## WHAT TO DO
Decide whether each statement below agrees with the project description, answering yes or no and quoting the words from the description that settle it. 1. The project is funded through an NSF CPS Frontier grant. 2. Anomalies at longer time-scales will be detected with high-fidelity models. 3. Once a fault is detected, production will come to a complete halt.

## SOURCE
This work is supported by the National Science Foundation (NSF) CPS Frontier grant, 1544901, “Software Defined Control for Smart Manufacturing Systems.” (NSF link)
Investigators: Sibin Mohan (PI), Sayan Mitra (Co-PI)
UIUC Team Members: Chien-Ying Chen, Bin Chou Kao, Chiao Hsieh
Collaborators at University of Michgan: University of Michgan Team
Collaborators at Cornell University: Elaine Shi, Mu Zhang (currently at University of Utah), Yue Duan
Software-Defined Control (SDC) is a revolutionary methodology for controlling manufacturing systems that uses a global view of the entire manufacturing system, including all of the physical components (machines, robots, and parts to be processed) as well as the cyber components (logic controllers, RFID readers, and networks). As manufacturing systems become more complex and more connected, they become more susceptible to small faults that could cascade into major failures or even cyber-attacks that enter the plant, such as, through the internet. In this project, models of both the cyber and physical components will be used to predict the expected behavior of the manufacturing system. Since the components of the manufacturing system are tightly coupled in both time and space, such a temporal-physical coupling, together with high-fidelity models of the system, allows any fault or attack that changes the behavior of the system to be detected and classified. Once detected and identified, the system will compute new routes for the physical parts through the plant, thus avoiding the affected locations. These new routes will be directly downloaded to the low-level controllers that communicate with the machines and robots, and will keep production operating (albeit at a reduced level), even in the face of an otherwise catastrophic fault. These algorithms will be inspired by the successful approach of Software-Defined Networking. Anomaly detection methods will be developed that can ascertain the difference between the expected (modeled) behavior of the system and the observed behavior (from sensors). Anomalies will be detected both at short time-scales, using high-fidelity models, and longer time-scales, using machine learning and statistical-based methods. The detection and classification of anomalies, whether they be random faults or cyber-attacks, will represent a significant contribution, and enable the re-programming of the control systems (through re-routing the parts) to continue production.

## EXTRACTED DATA
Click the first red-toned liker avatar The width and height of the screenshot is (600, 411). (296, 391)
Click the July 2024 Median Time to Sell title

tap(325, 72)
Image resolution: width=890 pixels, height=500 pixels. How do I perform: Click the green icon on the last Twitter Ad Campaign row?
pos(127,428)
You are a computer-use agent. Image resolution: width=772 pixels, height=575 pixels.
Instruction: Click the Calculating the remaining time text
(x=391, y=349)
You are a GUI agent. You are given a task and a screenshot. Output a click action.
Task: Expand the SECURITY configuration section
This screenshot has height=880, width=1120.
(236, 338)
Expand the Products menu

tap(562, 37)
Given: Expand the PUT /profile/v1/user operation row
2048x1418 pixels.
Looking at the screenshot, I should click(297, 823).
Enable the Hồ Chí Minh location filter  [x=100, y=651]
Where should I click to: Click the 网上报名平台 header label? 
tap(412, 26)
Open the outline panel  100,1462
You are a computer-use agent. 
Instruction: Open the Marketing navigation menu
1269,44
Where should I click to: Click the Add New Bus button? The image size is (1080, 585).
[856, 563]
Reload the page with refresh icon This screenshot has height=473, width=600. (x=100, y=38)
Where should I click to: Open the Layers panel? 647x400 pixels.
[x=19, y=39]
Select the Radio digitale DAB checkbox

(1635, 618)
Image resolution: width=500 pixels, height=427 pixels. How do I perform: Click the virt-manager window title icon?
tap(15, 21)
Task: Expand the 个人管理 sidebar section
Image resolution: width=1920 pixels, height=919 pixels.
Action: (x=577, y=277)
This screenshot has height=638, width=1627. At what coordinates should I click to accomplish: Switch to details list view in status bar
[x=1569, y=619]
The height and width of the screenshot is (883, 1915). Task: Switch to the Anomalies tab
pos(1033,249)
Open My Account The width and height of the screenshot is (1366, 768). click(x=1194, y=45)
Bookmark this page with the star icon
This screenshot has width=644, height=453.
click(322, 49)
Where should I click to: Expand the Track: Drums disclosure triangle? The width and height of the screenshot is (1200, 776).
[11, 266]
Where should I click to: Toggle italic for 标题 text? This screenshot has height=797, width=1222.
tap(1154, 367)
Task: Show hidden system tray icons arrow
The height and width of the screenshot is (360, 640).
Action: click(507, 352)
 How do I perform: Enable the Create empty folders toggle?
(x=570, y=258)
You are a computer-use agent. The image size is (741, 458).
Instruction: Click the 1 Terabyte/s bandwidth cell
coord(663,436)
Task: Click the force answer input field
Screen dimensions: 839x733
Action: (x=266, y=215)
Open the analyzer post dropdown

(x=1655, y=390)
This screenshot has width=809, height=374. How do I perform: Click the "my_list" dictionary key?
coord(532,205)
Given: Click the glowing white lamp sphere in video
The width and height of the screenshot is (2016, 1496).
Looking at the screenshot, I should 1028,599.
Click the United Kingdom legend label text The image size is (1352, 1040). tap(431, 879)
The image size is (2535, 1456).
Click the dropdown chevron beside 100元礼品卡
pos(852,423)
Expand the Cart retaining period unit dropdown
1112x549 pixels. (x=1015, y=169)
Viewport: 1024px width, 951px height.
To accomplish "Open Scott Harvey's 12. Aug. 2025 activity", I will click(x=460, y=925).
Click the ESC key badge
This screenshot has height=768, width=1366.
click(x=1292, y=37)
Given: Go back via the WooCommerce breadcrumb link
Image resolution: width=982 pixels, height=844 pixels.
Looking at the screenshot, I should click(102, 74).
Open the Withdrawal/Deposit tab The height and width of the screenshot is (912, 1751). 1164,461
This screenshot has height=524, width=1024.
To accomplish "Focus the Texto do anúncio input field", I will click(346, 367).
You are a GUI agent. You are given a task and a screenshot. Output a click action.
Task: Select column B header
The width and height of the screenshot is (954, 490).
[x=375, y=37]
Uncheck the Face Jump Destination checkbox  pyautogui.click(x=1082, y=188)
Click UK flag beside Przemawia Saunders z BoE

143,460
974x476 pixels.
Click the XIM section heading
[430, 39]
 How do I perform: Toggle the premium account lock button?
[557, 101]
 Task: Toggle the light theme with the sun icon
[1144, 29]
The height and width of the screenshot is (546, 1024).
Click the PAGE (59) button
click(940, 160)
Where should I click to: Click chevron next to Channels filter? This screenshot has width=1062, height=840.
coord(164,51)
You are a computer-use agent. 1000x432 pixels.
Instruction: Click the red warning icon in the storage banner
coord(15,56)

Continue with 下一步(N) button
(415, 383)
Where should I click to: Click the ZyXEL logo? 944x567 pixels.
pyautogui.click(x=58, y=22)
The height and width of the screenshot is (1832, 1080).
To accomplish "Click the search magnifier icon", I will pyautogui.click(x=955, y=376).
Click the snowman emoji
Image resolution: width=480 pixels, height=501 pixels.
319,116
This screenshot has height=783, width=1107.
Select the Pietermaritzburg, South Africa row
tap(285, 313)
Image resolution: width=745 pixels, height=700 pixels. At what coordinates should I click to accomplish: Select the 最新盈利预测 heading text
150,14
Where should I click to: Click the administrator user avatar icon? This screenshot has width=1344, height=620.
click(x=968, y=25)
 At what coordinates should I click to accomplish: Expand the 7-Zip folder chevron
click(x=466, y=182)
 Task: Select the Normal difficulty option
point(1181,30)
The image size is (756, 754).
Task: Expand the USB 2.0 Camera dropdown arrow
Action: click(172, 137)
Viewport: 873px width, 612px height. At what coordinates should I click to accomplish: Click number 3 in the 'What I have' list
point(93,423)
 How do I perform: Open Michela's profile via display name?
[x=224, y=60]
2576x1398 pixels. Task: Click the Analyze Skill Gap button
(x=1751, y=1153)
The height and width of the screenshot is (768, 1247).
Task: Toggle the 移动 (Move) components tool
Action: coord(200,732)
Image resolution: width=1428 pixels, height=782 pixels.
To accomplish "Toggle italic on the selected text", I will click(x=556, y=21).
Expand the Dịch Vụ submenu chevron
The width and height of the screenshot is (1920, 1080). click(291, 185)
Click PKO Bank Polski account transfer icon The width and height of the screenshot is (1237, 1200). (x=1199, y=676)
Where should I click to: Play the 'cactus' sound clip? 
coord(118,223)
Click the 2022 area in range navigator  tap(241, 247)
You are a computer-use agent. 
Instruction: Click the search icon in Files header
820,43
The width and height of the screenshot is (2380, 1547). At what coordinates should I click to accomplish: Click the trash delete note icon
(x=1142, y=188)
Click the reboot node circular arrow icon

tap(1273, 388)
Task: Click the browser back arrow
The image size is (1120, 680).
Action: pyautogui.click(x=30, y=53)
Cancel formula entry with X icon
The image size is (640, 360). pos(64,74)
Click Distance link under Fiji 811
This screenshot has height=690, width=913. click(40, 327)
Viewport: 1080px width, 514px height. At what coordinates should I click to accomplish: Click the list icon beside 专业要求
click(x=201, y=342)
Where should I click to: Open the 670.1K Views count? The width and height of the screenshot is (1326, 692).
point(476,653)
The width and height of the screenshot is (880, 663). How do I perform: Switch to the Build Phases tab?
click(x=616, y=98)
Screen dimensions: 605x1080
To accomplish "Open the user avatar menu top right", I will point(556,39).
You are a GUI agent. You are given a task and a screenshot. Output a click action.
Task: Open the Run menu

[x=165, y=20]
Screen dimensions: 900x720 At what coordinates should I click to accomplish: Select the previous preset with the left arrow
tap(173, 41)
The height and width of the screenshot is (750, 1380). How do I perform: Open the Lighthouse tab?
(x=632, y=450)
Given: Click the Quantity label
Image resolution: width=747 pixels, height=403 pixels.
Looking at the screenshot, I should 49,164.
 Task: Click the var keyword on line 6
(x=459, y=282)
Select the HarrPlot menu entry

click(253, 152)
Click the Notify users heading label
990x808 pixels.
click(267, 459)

## THE REPLY
1. Yes: "This work is supported by the National Science Foundation (NSF) CPS Frontier grant, 1544901"
2. No: "longer time-scales, using machine learning and statistical-based methods"
3. No: "will keep production operating (albeit at a reduced level), even in the face of an otherwise catastrophic fault"